Setup an authentication middleware to reduce duplicate code in Express.js

Question

As the title suggests, I want to reduce duplicate authorization code for each new route I call. My problem is exactly the same as the user in this post, because apparently we downloaded the same project from GitHub repository.

I tried both of the solutions suggested in the answers, however it restricts me from accessing those routes even if I'm logged in.

Here's the code:

router.js

// GET route for reading data
router.get("/", function (req, res, next) {
  return res.sendFile(path.join(__dirname + "/login"));
});

//Export authorization module
 var auth = require("../auth");
//Verify if user is authorized to access this route
 router.get("/complete-profile", auth.isAuthorized, function (req, res, next) {
   return res.sendFile(path.join(__dirname, "../public", "image.html"));
 });

//READ THE IMAGE UPLOAD FOLDER
router.use(express.static("public"));
// GET route after login, verify if user logged in
router.get("/complete-profile", function (req, res, next) {
  User.findById(req.session.userId).exec(function (error, user) {
    if (error) {
      return next(error);
    } else {
      if (user === null) {
        var err = new Error("Not authorized! Go back!");
        err.status = 400;
        return next(err);
      } else {
        //SEND NEW USERS TO IMAGE UPLOAD PAGE
        return res.sendFile(path.join(__dirname, "../public", "image.html"));
      }
    }
  });
});

As suggested, I tried declaring all of this as a middleware, so here is the middleware:

auth.js

module.exports.isAuthorized  = function(req, res, next) {

    User.findById(req.session.userId).exec(function (error, user) {
        if (error) {
            return next(error);
        } else {      
            if (user === null) {     
                var err = new Error('Not authorized! Go back!');
                err.status = 400;
                return next(err);
            } else {
                return next();
            }
        }
    });
}

Any help is gladly appreciated!

Source: How to setup an authentication middleware in Express.js

Answer 1

In the answer you referenced, it appears that user installed and is using Sequelize to store an individual's user data. If you would like to utilize that approach, I would look into Sequelize. As you mentioned on the other thread, User is not defined. For the other question, the asker most likely set up a model called User.

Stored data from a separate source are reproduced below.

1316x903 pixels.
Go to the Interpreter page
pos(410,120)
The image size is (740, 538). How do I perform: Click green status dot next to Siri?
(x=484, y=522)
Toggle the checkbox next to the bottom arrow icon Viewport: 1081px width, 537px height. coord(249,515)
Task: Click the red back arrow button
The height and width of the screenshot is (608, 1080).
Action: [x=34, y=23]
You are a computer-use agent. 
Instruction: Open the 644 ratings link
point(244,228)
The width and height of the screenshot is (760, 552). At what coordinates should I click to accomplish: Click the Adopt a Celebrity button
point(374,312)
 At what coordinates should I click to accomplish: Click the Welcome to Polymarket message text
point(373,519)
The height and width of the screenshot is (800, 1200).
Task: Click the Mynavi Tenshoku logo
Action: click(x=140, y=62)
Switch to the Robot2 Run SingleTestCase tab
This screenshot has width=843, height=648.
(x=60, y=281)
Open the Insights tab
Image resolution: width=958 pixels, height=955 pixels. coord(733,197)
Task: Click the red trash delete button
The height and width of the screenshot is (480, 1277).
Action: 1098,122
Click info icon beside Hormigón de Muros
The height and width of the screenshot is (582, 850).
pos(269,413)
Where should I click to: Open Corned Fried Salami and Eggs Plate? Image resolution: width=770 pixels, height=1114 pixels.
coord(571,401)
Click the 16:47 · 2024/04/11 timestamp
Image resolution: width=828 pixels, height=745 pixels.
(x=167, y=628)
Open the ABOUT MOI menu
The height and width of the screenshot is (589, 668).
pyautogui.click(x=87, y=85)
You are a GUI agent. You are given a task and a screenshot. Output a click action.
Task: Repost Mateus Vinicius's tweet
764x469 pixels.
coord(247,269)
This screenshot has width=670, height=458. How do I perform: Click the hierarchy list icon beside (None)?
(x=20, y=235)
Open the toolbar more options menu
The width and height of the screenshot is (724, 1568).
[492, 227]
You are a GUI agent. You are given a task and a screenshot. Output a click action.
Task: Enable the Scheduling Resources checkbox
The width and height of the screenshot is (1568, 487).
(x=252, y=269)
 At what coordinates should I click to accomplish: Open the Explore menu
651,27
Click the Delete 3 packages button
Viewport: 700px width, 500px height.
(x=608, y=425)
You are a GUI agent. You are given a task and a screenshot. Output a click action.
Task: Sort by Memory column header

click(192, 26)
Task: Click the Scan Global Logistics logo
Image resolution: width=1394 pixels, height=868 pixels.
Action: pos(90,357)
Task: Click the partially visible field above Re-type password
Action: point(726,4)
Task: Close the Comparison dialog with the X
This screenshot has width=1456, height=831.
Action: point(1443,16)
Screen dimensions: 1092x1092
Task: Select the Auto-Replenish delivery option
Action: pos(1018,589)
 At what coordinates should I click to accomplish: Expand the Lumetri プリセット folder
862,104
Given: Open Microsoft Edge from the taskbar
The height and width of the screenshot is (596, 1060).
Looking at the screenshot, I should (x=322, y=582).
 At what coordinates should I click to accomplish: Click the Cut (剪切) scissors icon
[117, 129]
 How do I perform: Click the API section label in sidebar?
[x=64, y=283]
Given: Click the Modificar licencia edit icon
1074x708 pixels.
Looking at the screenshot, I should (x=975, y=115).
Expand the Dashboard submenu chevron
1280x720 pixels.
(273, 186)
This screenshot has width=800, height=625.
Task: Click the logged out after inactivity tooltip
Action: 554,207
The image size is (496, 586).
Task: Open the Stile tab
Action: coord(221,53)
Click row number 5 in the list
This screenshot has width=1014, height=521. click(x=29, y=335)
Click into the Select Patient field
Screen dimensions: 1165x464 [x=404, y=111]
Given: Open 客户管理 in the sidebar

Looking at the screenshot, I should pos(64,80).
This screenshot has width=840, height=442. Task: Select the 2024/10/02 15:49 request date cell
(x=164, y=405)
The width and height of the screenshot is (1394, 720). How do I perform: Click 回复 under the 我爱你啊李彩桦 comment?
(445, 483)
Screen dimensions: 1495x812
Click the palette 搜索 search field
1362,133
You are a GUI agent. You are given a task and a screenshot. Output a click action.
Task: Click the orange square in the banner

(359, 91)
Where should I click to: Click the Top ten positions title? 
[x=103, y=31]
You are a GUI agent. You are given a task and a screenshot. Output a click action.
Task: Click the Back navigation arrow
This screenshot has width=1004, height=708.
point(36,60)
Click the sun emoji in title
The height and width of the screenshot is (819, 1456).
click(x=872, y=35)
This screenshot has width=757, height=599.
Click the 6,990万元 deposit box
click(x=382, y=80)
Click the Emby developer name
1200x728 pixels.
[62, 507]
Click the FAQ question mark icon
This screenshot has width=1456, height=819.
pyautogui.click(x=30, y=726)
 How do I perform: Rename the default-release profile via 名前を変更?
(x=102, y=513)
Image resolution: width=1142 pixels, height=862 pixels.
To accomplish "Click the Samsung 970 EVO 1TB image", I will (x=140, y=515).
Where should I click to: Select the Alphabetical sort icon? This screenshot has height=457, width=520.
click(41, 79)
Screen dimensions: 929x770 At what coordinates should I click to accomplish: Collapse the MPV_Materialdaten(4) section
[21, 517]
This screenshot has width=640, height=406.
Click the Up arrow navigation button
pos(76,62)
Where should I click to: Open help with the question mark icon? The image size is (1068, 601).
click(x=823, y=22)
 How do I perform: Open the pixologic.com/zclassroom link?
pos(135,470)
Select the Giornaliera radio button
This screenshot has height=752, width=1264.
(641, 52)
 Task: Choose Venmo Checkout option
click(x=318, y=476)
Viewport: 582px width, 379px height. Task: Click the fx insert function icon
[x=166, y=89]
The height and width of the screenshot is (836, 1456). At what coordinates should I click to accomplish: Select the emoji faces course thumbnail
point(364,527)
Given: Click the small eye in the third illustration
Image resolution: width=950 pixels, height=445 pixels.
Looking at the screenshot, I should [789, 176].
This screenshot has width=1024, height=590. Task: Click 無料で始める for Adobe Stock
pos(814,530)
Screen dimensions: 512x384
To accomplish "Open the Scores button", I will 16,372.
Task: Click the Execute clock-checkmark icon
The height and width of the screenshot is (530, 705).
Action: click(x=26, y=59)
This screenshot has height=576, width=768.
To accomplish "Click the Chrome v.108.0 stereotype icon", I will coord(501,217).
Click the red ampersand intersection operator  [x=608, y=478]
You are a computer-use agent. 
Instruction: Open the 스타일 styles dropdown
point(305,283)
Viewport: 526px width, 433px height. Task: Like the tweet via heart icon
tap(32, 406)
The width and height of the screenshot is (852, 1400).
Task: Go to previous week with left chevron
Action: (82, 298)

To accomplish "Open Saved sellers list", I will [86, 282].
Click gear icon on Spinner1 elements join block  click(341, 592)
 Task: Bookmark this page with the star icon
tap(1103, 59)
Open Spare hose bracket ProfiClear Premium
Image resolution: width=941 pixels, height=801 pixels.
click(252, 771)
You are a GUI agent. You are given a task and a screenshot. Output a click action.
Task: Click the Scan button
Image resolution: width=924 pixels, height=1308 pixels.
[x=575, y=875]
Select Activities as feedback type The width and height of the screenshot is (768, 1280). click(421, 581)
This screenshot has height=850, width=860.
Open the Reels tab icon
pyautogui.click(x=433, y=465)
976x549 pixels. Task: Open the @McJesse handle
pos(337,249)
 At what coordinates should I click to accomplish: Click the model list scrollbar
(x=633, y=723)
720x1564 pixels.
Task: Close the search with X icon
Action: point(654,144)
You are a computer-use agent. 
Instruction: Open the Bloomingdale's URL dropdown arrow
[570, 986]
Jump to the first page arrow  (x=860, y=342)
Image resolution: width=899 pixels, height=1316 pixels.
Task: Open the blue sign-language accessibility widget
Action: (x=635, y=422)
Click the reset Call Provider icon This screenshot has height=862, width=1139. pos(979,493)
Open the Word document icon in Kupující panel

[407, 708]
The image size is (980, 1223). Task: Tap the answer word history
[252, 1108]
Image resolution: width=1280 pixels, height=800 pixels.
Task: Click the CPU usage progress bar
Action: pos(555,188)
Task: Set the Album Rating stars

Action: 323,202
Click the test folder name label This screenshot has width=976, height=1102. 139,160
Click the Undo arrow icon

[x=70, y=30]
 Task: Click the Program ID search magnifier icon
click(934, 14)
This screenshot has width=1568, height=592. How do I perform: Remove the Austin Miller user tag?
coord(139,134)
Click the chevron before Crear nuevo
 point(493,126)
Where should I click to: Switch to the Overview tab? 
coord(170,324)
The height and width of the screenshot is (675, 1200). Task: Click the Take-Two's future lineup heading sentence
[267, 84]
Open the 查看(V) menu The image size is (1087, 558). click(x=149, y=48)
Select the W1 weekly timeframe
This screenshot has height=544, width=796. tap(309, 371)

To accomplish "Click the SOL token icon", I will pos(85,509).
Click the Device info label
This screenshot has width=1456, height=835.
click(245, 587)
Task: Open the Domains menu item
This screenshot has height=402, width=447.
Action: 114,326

In Sequelize, each model (like User) defines a table that has its own rows and columns. Each column represents a field that applies to an individual row of data. For example, for a User model, one user may have a username, an email, and a password. You would specify what data types these columns should be and any other necessary information for each column of the Sequelize model definition. Each row represents one data-entry, or in this case, one user. I had previously built a sample web app that maps students to specific classes; below I have copied the Sequelize model definition I wrote for that project. It's quite simple and I would recommend watching some YouTube tutorials or checking out the Sequelize documentation at sequelize.org if this library is foreign to you.

Student.js

'use strict';

const Sequelize = require('sequelize');
const db = require('./_db');

const Student = db.define('student', {
    name: {
        type: Sequelize.STRING,
        allowNull: false,
        validate: {
            notEmpty: true
        }
    },
    phase: {
        type: Sequelize.STRING,
        allowNull: true,
        validate: {
            isIn: [['junior', 'senior', null]]
        }
    }
});

Student.findByPhase = async function(phase) {
    const students = await Student.findAll({
        where: {
            phase: phase
        }
    })
    return students
}

module.exports = Student;

It may also help to check out PostgreSQL or SQL in general as well to understand the basic framework that Sequelize lies on top of.